5. In a large bowl, combine the butter, mayonnaise, Monterey Jack cheese chopped olives and green onions.

6. Stir until throughly combined.  

7. Slice the French Bread loaf in half lengthwise.  Spread the olive-cheese mixture in an even layer on each half.

8.  Bake for 20-25 minutes, until cheese mixture is thoroughly melted and beginning to turn light brown and bubbly.  Cut into diagonal slices and serve immediately!

Helpful Hints:

Prepare the olive/cheese mixture up to 2 days ahead of time. Store tightly covered in the fridge.

The cheese topping also makes a delicious spread for crackers.

Also you can substitute drained, chopped artichoke hearts and grated Parmesan cheese for the black olives and Monterey Jack cheese.


Paula said...

What a great evening of fellowship!

That recipe sounds wonderful! I'll have to give this a try. (I almost didnt read the recipe because I thought it was actually a 'making the bread' recipe; which I have zero luck with). Ingredients are going on my next shopping list!

Kelley said...

That looks like such a wonderful time was had by all! Thanks so much for the recipe. Merry Christmas!

Kayla said...

Looks like so much fun! Can't wait to get involved in our church like that! One day... (hopefully sooner than later!!!!)

I'll be making bunco buns thursday for the neighborhood ladies! :)

Jacquie said...

I know y'all had fun. Daisy and Tyler talked about it all morning. They had a blast!

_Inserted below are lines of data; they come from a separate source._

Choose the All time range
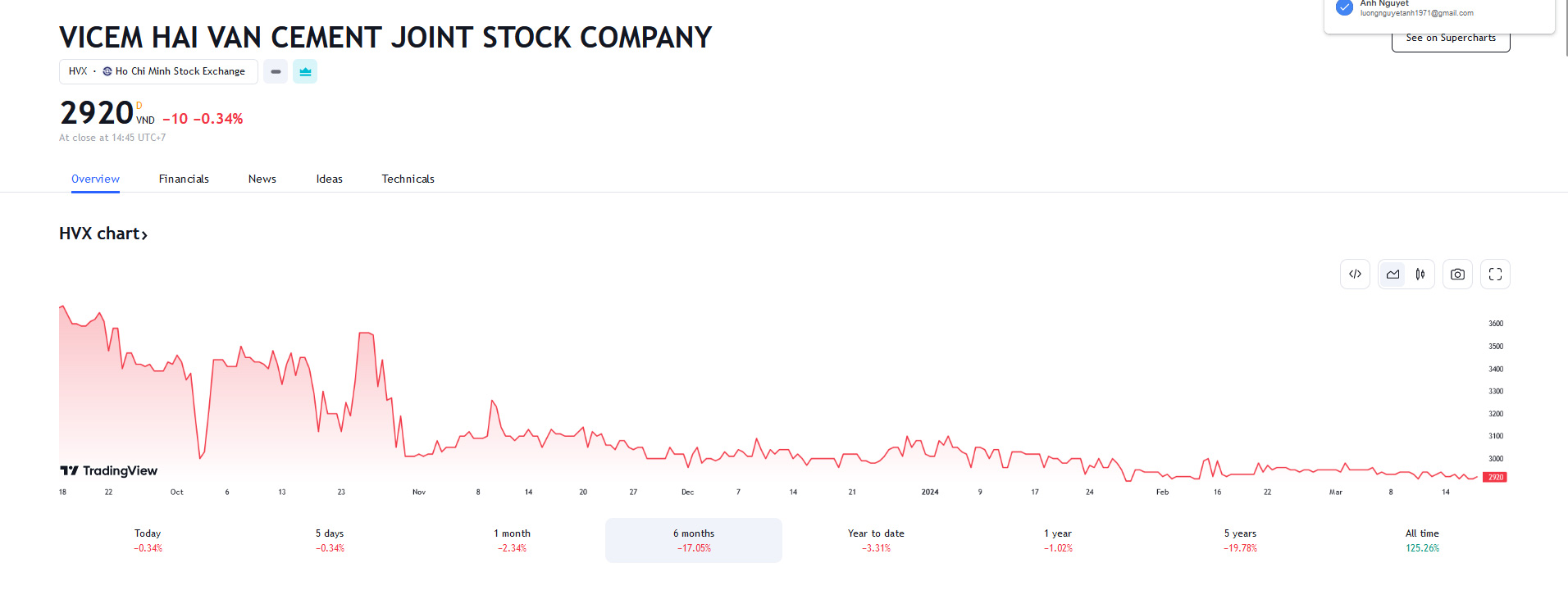The image size is (1568, 590). [1422, 540]
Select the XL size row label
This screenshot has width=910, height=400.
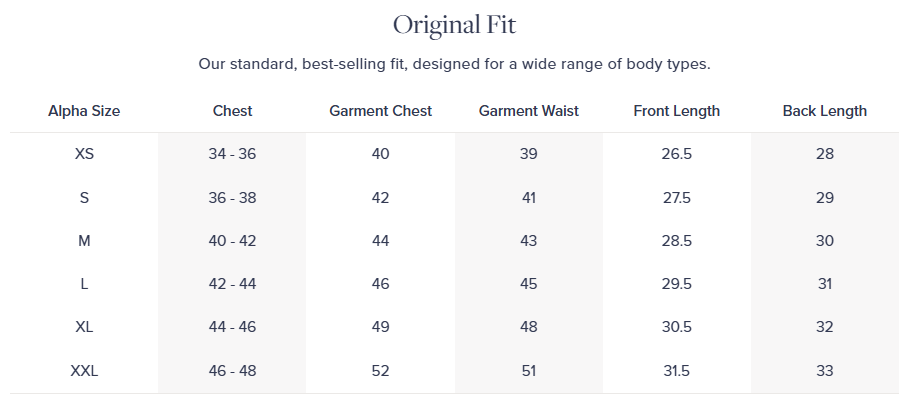tap(84, 327)
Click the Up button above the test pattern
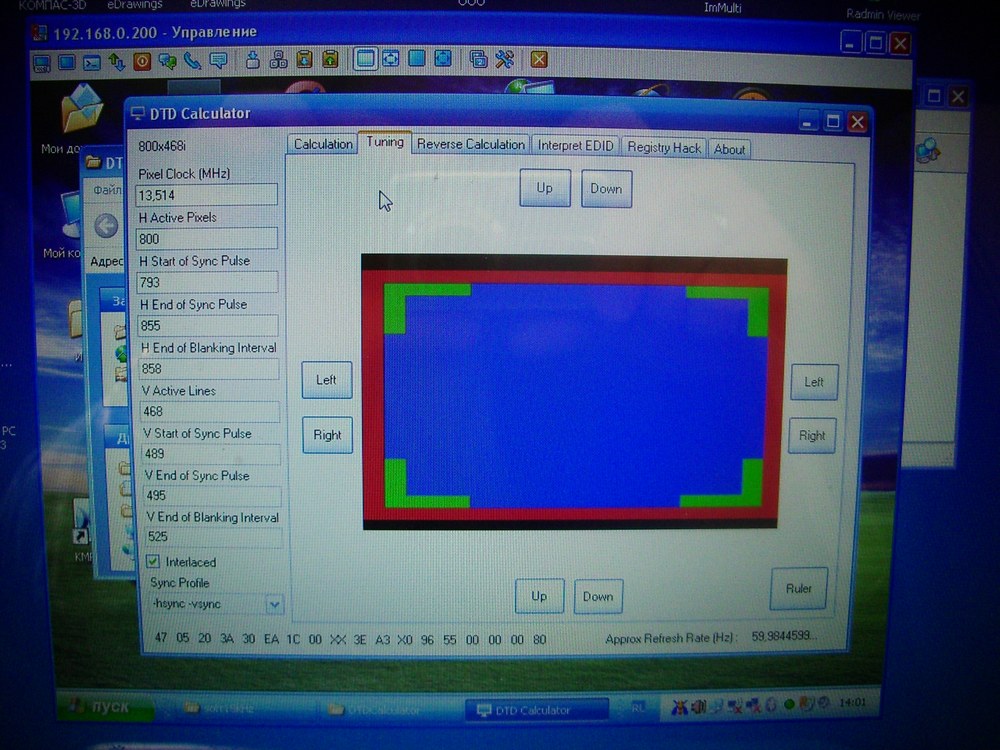Screen dimensions: 1000x750 [x=544, y=188]
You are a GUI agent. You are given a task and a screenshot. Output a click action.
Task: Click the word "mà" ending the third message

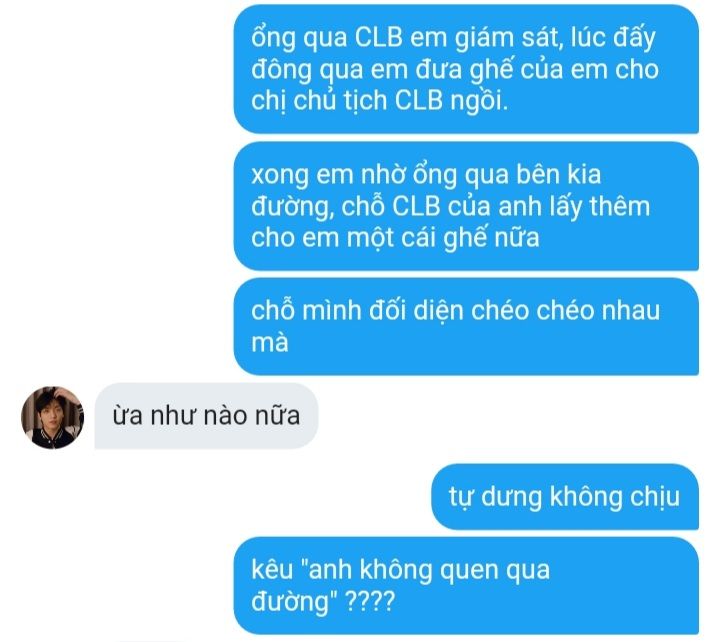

Teresa @ Grammy Girlfriend said...

sounds like a super fun night....

Richella said...

What a wonderful party! I'd say these young adults are blessed to have you and your husband as role models and friends! Bless you for your leadership. :)

Sisters said...

Thanks for the Cheese-Olive bread reminder. I had a Christmas party last night and made it. I wouldn't have thought about it again had I not seen in here!